Therefore to avoid wastage of resources configurator is a removable device. Task of controller in the configurator is to control configuring and reconfiguring operations of FPGAs through ROMs. There are total ten (10) status LEDs (Light Emitting Diodes) on the two edges of the base board. Five LEDs are placed on one edge and remaining five on the opposite edge of the board as shown in the figure 4. These LEDs can be used for different purposes. For example these LEDs can be used for hardware/software debugging or can be used for showing different statuses of running applications. There are two expansion slots on the base board, one is top expansion slot and second is bottom expansion slot. These slots are placed for daughter board attachments.
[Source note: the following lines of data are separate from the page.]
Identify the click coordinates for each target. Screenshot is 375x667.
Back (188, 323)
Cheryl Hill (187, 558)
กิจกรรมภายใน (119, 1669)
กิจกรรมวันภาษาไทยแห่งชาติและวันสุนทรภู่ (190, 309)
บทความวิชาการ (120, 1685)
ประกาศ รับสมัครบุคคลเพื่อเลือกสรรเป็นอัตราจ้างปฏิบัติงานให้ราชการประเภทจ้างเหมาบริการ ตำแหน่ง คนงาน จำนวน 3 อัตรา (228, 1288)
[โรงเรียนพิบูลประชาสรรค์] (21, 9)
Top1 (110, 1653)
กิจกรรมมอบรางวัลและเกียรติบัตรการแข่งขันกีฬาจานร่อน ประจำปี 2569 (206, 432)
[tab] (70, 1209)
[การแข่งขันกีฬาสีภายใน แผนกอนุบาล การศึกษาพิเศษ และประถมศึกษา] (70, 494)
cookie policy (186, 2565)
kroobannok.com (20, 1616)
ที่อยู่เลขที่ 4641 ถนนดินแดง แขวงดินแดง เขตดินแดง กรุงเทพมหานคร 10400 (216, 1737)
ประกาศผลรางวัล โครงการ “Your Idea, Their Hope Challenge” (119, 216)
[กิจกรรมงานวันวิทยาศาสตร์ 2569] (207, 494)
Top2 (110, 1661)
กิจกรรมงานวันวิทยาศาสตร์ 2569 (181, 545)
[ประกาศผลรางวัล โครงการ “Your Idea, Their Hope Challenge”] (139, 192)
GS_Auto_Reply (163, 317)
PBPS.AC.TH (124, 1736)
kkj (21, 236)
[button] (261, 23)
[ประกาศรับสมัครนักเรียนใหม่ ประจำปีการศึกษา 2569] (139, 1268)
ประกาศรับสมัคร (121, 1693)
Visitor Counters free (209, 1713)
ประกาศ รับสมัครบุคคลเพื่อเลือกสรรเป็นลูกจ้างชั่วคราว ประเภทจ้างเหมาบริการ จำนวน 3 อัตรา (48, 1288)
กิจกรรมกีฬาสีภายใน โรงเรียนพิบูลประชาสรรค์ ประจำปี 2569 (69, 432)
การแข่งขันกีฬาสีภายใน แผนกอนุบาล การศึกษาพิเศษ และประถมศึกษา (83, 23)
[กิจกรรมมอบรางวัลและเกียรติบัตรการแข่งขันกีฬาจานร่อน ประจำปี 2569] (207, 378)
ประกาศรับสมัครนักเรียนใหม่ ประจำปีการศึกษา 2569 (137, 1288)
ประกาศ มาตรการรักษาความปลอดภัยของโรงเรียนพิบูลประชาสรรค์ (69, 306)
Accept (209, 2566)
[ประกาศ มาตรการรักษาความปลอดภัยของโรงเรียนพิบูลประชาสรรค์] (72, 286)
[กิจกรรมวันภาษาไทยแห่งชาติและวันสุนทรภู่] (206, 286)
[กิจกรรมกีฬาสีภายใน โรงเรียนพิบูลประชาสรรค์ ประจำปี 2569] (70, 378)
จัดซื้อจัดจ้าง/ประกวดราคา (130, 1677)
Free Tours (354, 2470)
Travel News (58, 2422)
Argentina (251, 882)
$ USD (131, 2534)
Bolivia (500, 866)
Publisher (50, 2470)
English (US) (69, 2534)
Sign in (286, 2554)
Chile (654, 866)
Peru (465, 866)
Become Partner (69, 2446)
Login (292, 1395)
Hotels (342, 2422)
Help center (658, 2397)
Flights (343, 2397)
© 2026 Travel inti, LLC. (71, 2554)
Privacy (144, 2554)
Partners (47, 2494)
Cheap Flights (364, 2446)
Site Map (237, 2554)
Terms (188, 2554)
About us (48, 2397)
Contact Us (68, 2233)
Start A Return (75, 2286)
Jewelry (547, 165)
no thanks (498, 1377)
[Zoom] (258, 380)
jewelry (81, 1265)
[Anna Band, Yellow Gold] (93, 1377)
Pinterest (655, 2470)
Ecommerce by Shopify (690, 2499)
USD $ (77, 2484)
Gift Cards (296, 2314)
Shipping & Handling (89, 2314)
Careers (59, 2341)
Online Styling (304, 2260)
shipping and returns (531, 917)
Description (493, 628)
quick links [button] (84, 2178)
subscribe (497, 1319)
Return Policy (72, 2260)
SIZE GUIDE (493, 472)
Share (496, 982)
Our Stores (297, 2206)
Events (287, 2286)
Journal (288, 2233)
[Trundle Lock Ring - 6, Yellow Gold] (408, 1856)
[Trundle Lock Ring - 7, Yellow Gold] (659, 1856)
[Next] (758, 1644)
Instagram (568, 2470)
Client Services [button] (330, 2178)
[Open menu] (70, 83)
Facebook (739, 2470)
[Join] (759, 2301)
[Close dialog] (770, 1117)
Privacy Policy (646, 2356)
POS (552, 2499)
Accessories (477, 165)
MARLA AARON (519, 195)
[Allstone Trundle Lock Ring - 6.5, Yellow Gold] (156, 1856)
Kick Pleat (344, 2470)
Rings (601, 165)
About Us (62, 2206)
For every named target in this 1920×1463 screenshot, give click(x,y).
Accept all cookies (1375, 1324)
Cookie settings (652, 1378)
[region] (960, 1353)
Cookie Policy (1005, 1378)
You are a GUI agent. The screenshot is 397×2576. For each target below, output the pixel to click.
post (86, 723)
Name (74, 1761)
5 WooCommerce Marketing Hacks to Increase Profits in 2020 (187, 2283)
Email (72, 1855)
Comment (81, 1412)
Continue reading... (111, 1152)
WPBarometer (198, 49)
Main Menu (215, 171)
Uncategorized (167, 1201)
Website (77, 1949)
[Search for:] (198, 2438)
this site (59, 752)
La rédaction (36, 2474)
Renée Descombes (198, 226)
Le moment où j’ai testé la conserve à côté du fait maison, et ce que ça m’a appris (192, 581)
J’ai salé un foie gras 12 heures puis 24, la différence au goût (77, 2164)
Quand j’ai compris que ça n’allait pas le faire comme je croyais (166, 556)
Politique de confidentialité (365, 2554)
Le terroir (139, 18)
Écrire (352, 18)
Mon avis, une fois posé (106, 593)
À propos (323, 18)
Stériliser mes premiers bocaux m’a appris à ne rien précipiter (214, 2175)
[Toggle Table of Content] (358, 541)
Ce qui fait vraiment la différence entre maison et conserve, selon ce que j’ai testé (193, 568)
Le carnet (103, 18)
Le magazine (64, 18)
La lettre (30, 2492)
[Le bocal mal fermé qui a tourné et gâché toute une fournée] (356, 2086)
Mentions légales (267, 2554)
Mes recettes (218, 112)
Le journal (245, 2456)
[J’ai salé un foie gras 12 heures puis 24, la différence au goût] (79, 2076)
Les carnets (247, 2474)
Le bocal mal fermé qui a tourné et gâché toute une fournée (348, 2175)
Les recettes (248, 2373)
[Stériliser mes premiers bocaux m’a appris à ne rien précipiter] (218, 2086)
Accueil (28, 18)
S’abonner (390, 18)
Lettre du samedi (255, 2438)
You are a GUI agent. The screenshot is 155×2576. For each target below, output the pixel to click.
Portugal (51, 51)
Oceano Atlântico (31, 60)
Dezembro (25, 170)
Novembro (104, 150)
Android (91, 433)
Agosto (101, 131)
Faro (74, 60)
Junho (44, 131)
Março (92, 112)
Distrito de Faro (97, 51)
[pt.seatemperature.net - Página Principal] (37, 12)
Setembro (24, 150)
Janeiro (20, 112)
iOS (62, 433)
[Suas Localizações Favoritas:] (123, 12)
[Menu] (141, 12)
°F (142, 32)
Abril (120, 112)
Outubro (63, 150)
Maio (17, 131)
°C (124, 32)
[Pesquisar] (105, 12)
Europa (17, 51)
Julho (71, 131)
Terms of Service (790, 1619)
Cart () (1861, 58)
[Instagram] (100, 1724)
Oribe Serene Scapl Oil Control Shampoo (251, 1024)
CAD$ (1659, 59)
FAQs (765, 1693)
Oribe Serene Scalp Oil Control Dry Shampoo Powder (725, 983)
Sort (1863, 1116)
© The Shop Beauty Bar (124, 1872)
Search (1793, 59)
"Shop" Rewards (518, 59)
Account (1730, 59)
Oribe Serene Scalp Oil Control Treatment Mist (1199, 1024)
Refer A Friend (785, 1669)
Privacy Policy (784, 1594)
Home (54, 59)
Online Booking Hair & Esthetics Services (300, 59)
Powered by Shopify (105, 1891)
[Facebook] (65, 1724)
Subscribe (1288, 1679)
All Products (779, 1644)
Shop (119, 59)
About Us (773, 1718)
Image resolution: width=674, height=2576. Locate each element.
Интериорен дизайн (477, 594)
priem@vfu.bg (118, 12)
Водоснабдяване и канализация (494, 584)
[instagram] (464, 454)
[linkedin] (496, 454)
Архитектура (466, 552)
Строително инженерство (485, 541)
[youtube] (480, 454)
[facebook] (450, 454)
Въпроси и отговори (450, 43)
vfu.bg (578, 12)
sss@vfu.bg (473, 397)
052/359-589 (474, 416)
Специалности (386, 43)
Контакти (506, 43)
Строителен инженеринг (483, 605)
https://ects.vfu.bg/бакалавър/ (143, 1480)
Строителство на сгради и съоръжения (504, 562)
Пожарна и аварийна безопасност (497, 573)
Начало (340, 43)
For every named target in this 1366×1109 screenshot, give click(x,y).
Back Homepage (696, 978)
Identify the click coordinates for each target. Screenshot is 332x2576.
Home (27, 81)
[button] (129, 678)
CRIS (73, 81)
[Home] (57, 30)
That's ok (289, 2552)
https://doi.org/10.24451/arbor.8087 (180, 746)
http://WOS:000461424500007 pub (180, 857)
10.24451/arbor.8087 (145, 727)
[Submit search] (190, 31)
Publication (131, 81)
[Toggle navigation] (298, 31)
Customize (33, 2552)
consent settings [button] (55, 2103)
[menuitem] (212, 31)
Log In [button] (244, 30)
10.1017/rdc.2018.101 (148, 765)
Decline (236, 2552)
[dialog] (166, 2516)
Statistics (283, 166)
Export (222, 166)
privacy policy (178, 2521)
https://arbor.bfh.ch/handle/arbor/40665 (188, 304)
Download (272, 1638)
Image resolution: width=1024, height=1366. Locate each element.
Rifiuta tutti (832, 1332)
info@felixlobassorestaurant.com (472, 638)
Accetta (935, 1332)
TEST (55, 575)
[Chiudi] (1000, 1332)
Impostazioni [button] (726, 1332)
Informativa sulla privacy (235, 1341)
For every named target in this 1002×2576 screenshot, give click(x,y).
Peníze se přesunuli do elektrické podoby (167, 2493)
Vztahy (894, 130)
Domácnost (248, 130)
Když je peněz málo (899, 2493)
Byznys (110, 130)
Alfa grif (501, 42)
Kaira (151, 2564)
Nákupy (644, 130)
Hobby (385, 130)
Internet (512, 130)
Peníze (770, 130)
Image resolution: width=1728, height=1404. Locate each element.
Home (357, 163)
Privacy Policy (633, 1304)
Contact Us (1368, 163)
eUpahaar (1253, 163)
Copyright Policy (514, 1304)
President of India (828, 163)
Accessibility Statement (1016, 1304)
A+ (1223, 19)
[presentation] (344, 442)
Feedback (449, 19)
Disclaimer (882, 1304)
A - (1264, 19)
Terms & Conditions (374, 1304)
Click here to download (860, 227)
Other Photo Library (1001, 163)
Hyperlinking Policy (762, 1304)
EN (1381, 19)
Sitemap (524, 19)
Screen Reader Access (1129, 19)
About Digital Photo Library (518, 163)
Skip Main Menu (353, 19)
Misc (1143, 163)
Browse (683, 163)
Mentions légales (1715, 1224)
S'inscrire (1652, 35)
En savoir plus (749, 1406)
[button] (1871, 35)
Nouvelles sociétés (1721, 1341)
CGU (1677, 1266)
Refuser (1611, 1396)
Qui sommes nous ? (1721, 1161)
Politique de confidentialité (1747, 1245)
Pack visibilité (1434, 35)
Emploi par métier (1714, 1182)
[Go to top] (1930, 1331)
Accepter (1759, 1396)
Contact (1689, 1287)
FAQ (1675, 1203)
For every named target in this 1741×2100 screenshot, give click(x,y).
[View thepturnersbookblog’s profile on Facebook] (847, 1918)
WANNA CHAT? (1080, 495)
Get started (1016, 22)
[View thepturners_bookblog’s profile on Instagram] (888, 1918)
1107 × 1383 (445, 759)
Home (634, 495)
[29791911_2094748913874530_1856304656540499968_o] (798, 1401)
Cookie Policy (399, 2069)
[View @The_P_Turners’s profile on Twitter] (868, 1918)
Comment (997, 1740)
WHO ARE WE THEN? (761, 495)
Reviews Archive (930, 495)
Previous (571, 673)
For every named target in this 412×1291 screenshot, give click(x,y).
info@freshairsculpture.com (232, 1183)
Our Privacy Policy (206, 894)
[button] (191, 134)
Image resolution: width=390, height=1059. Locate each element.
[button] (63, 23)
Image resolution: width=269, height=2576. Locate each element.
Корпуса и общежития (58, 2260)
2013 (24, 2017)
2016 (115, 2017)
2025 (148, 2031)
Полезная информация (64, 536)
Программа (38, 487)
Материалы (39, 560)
Base board has two independent roles. If only the base board is used and no daughter cards are attached on the expansion slots than this is a simple dual FPGA based system in which both the FPGAs are the main processing elements connected through a high speed bus for data transferring.

Base board plays its second role when daughter boards are attached with it through its expansion slots. If one or two daughter boards are attached with it than FPGAs placed on the Base board act like a temporary cache for data storage of daughter boards FPGAs and also used as routing only FPGAs between two daughter boards. Please note that Base board and

daughter boards should be stacked in such a way that Base board must be in the middle of the stack as shown in figure 6.



Figure 6: Board Stacking Architecture

Stacking the boards according to the figure6 provides the benefit of predictable delay as there are only two routing only FPGAs (Base board FPGAs) between the daughter boards. By adding more daughter boards in such a way predictable delay remains the same as number of routing only chips remains constant which is two in our case. Thus the communication between any two FPGAs of any two top and bottom daughter boards are only through two routing only FPGAs. We achieve another benefit of such stacking in the form of clock skewing in fast speed processing applications if a single clock is used for the entire design. For example, suppose that the entire design is driven through a single clock and clock is being produced by the Base board. Now we place the daughter boards only on the single side of the Base board and when the design will grow than clock skewing will become a critical issue which in return will compromise the expandability of the design.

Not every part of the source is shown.